--- begin Excerpted records ---

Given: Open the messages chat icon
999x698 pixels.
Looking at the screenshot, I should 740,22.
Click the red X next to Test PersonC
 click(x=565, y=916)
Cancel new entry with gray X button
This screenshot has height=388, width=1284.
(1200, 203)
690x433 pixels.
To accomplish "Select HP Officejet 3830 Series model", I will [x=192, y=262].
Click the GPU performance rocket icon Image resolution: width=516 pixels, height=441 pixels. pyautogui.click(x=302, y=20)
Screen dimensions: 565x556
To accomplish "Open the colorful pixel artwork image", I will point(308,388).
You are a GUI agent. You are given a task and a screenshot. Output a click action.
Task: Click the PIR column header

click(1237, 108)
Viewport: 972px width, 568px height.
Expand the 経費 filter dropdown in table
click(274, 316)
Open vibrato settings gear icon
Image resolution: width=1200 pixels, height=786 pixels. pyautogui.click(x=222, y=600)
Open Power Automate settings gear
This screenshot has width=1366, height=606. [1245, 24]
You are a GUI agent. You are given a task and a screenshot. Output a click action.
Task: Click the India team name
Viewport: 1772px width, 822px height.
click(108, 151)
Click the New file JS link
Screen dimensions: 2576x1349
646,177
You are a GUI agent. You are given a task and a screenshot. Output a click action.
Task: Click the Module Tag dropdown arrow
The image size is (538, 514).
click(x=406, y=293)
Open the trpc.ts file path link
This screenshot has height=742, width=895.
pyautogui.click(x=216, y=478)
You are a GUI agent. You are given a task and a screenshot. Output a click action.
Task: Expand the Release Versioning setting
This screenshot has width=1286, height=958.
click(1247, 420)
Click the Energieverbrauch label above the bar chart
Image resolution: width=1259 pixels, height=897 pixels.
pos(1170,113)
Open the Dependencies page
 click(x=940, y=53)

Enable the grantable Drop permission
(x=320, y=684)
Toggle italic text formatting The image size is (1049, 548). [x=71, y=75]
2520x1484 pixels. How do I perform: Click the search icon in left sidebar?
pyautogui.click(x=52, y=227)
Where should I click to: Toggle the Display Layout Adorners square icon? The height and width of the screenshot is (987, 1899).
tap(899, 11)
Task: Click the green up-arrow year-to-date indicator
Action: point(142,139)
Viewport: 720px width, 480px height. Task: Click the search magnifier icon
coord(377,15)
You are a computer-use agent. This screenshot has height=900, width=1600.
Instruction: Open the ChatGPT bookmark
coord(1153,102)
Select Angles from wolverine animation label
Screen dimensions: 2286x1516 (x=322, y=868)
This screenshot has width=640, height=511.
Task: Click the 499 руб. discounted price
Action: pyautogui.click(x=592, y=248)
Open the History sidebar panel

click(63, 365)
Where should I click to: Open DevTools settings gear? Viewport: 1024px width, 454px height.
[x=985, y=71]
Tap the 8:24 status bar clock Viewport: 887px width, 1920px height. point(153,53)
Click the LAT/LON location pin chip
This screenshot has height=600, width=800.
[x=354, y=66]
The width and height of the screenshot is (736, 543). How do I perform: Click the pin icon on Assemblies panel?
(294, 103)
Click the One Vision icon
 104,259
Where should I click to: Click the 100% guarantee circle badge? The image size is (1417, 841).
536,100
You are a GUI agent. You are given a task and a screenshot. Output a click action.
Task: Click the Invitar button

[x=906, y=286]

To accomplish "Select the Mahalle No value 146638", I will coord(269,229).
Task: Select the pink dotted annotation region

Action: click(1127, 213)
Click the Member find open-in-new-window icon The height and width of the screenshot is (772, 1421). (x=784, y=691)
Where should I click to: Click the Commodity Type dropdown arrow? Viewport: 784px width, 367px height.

--- end Excerpted records ---

Copy everything from the line containing "Select Angles from wolverine animation label" down to the end of the material, replacing "Assemblies panel" with "Components panel" and leaving the rest unchanged.

* _Solved problem_:
Select Angles from wolverine animation label
Screen dimensions: 2286x1516 (x=322, y=868)
This screenshot has width=640, height=511.
Task: Click the 499 руб. discounted price
Action: pyautogui.click(x=592, y=248)
Open the History sidebar panel

click(63, 365)
Where should I click to: Open DevTools settings gear? Viewport: 1024px width, 454px height.
[x=985, y=71]
Tap the 8:24 status bar clock Viewport: 887px width, 1920px height. point(153,53)
Click the LAT/LON location pin chip
This screenshot has height=600, width=800.
[x=354, y=66]
The width and height of the screenshot is (736, 543). How do I perform: Click the pin icon on Components panel?
(294, 103)
Click the One Vision icon
 104,259
Where should I click to: Click the 100% guarantee circle badge? The image size is (1417, 841).
536,100
You are a GUI agent. You are given a task and a screenshot. Output a click action.
Task: Click the Invitar button

[x=906, y=286]

To accomplish "Select the Mahalle No value 146638", I will coord(269,229).
Task: Select the pink dotted annotation region

Action: click(1127, 213)
Click the Member find open-in-new-window icon The height and width of the screenshot is (772, 1421). (x=784, y=691)
Where should I click to: Click the Commodity Type dropdown arrow? Viewport: 784px width, 367px height.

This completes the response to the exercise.